AIM OF THE TASK:
Report how many lines of the entries below contain the word "using", and nothing more.
-- DATA UNDER STUDY follows --
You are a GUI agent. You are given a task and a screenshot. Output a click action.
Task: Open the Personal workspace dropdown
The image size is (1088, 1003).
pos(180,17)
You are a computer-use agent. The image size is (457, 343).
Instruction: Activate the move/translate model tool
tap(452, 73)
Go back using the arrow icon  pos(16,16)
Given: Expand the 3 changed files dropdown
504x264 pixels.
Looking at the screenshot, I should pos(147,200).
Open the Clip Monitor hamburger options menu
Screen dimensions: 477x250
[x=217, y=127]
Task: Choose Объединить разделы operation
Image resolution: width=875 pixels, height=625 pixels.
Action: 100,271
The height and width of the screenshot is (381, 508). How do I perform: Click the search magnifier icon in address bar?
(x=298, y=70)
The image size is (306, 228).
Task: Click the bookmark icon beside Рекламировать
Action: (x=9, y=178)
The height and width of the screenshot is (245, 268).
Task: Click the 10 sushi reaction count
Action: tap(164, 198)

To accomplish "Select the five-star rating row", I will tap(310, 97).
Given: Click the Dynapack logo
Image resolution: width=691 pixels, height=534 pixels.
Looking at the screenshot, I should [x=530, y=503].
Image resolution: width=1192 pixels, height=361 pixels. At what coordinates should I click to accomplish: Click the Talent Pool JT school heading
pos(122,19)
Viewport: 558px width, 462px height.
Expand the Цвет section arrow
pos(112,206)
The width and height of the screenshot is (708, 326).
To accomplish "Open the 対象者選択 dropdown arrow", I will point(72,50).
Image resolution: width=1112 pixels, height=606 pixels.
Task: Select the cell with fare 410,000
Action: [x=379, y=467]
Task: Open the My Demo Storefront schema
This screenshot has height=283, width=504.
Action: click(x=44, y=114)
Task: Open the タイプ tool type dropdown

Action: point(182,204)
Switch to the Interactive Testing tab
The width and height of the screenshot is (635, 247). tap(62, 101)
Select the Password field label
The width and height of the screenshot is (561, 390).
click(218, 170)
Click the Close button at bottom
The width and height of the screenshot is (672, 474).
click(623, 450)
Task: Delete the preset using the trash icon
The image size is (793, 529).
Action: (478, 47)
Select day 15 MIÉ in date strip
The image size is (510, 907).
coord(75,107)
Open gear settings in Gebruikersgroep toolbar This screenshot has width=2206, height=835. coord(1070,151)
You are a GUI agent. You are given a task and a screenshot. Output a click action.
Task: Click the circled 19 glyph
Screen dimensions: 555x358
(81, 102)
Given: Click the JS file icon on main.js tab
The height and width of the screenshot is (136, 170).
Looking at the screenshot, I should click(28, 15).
-- DATA UNDER STUDY concluded --
ANSWER TO THIS PROBLEM:
2